In order to solve the above-mentioned problems, in an apparatus capable of switching a mirror state and an image displaying state, comprising: an image displaying unit for emitting image light; a liquid crystal mirror unit provided on a light emitting side of the image displaying unit; and a control circuit which controls the image displaying unit and the liquid crystal mirror unit, the liquid crystal mirror unit comprises a vertical alignment-type liquid crystal layer; a first transparent electrode provided on an opposite side of the vertical alignment-type liquid crystal layer against the image displaying unit; a second transparent electrode provided on a side of the vertical alignment-type liquid crystal layer for the image displaying unit; an absorption-type polarizing plate on an opposite side of the first transparent plate against the vertical alignment-type liquid crystal layer and having a first transmitting axis for transmitting first linearly polarized light and absorbing second linearly polarized light intersecting the first linearly polarized light; and a reflection-type polarizing plate provided on an opposite side of the second transparent plate against the vertical alignment-type liquid crystal layer and having a second transmitting axis, perpendicular to the first transmitting axis, for transmitting the second linearly polarized light and reflecting the first linearly polarized light, the control circuit sweeping a drive voltage between the first and second transparent electrodes of the liquid crystal mirror unit for a predetermined sweeping time to increase the drive voltage from an OFF state of the vertical alignment-type liquid crystal layer via an initial voltage to a predetermined voltage causing an ON state of the vertical alignment-type liquid crystal layer, wherein said predetermined voltage is a saturated voltage of said drive voltage between said first and second transparent electrodes when light transmittance of said liquid crystal mirror unit is saturated, wherein said initial voltage is not larger than 40% of said saturated voltage, wherein said sweeping time is not smaller than 70 ms and not larger than 1000 ms.

Effect of the Invention

According to the present invention, since the drive voltage between the transparent electrodes is swept for the predetermined sweeping time to increase the drive voltage from the OFF state of the vertical alignment-type liquid crystal layer via the initial voltage to the predetermined voltage causing the ON state, a transient state occurs between the OFF state and the ON state, so that the liquid crystal molecules of the vertical alignment-type liquid crystal layer fall uniformly along the same direction, thus creating display uniformity.
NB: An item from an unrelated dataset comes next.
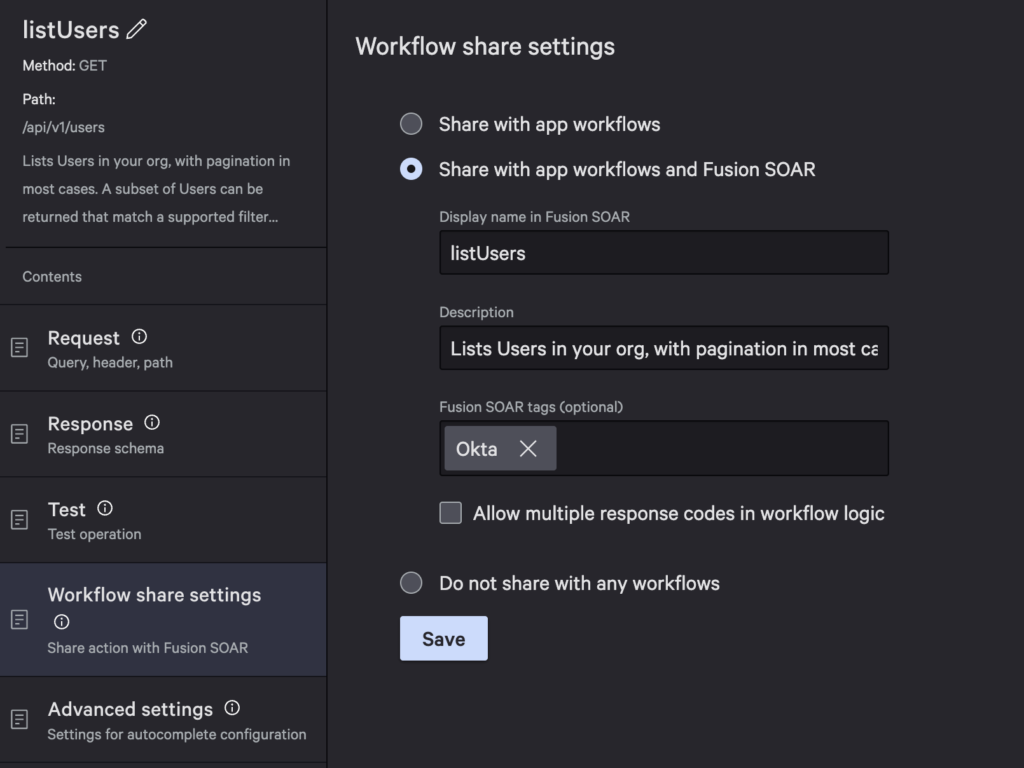The height and width of the screenshot is (768, 1024).
Task: Open the Response schema section
Action: pyautogui.click(x=105, y=434)
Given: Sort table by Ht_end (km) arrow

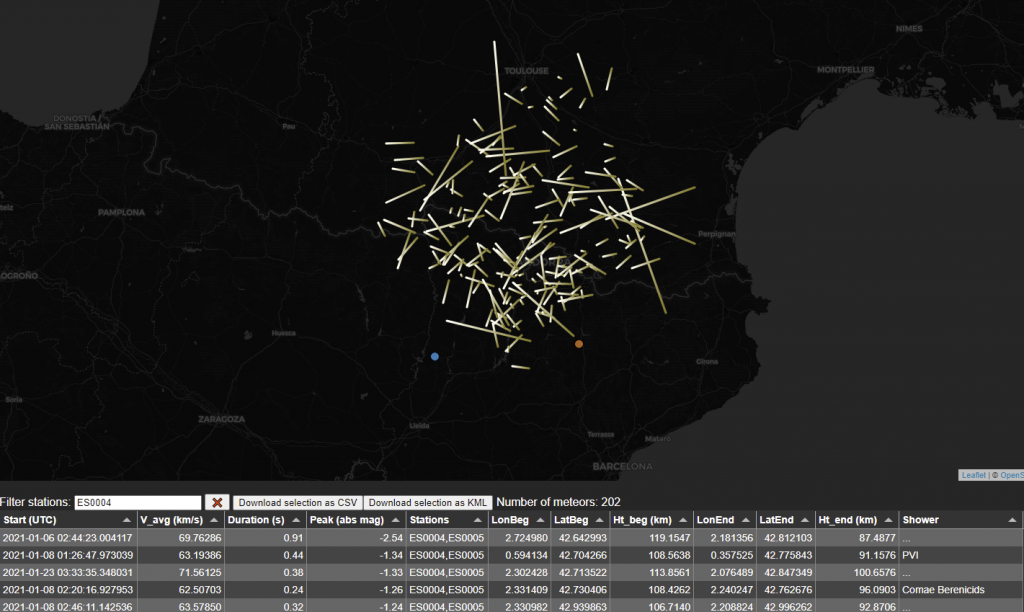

BRIEF DESCRIPTION OF THE DRAWINGS

FIG. 1 is a diagram illustrating an embodiment of the apparatus capable of switching a mirror state and an image displaying state according to the present invention.

FIG. 2 is a detailed cross-sectional view of the liquid crystal mirror unit of FIG. 1.

FIG. 3 is a timing diagram of the drive voltage between the transparent electrodes of the liquid crystal mirror unit of FIG. 1.

FIG. 4 is a flowchart for explaining setting method of the drive voltage between the transparent electrodes of FIG. 3.

FIG. 5 is a graph showing the drive voltage between the transparent electrodes/light transmittance characteristic used in the saturated drive voltage between the transparent electrodes setting step 401 of FIG. 4.

FIG. 6 is a table used in the initial drive voltage between the transparent electrodes setting step 402 of FIG. 4.

FIG. 7 is a table used in the sweeping time setting step 403 of FIG. 4.

FIG. 8 is a timing diagram illustrating modifications of the drive voltage between the transparent electrodes of FIG. 3.

FIG. 9 is a diagram illustrating a prior art apparatus capable of switching a mirror state and an image displaying state.

FIG. 10 is a timing diagram of the drive voltage between the transparent electrodes of the liquid crystal mirror unit of FIG. 9.

FIG. 11 is a timing diagram of the drive voltage between the transparent electrodes of FIG. 9 where the liquid crystal layer of FIG. 9 is of a vertical alignment (VA)-type.

FIG. 12 is a diagram explaining the problems in the prior art apparatus capable of switching a mirror state and an image displaying state where the vertical alignment (VA)-type liquid crystal layer is used, where (A) illustrates liquid crystal molecules in the mirror state, and (B) illustrates liquid crystal molecules in a transition from the mirror state to a transparent state.

FIG. 13 is photos illustrating display examples of the mirror state, the transparent state S2I and the transparent state S2II, respectively, of FIG. 9.

EMBODIMENTS

FIG. 1 is a diagram illustrating an embodiment of the apparatus capable of switching a mirror state and an image displaying state according to the present invention.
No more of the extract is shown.